さぁ、いよいよパリ五輪が始まります。
開会式は7月26日(金)でありますが、本日からサッカーや7人制ラグビー競技の予選が始まります。
2021年の東京大会は、何と言っても「無観客」でしたから、「有観客」の本格的なオリンピック開催は8年ぶりとなります。スポーツには、政治・外交を超える力があり、言葉がなくても世界中を共感させて心を通じ合わせる力があります。その潜在的なパワーをいかんなく発揮するパリ五輪であって欲しいと祈念いたします。
もちろん、心配もあります。
直前に、米国でトランプ候補狙撃事件があったように、世界中のどこでも「根の深い分断」が生まれつつあります。特に今回の開会式は、閉鎖空間であるスタジアムの中で行われるのではなく、セーヌ川の畔という開放的空間で開催されます。
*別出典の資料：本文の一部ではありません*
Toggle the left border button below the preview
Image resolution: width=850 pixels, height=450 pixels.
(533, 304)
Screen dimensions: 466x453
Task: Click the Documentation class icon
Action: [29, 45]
そこに世界中の政治指導者や皇室が一堂に会す訳ですから、テロの標的としては格好の的となります。
ウクライナとロシアの戦争、ガザ地区でのイスラエルとハマスの紛争が収束する気配がない現在の状況下、もし万が一、五輪の開会式で悲惨なテロ事件が発生して、世界のVIPおよび観客の何名かが犠牲となるだけで、全世界中に不穏な情勢が一気に拡大するリスクが存在しています。
世界中の人類を巻き込んだ世界初の大規模戦争である「第一次世界大戦」のきっかけは、オーストリア=ハンガリー帝国の皇太子夫妻が、帝国傘下の地であるボスニアで暗殺されたことでした。犯人はセルビア人のナショナリストで、ボスニアの地を取り戻し大セルビア国を創る意図だったと言われています。
同じようなことが、イスラム原理主義傘下の過激派、あるいはロシア内チェチェン共和国の過激派が、その身分を隠してテロを起こすことは十分に考えられます。そして身分を隠すがゆえに、テロを裏で指示したのが「ハマスか?」「ロシアか?」と疑われたり、世界中が疑心暗鬼になればなるほど、突発的な戦闘行為が各地で発生してしまうリスク。これが最も恐ろしい。
平和の祭典オリンピック。
ぜひ無事に開催されることを祈っております。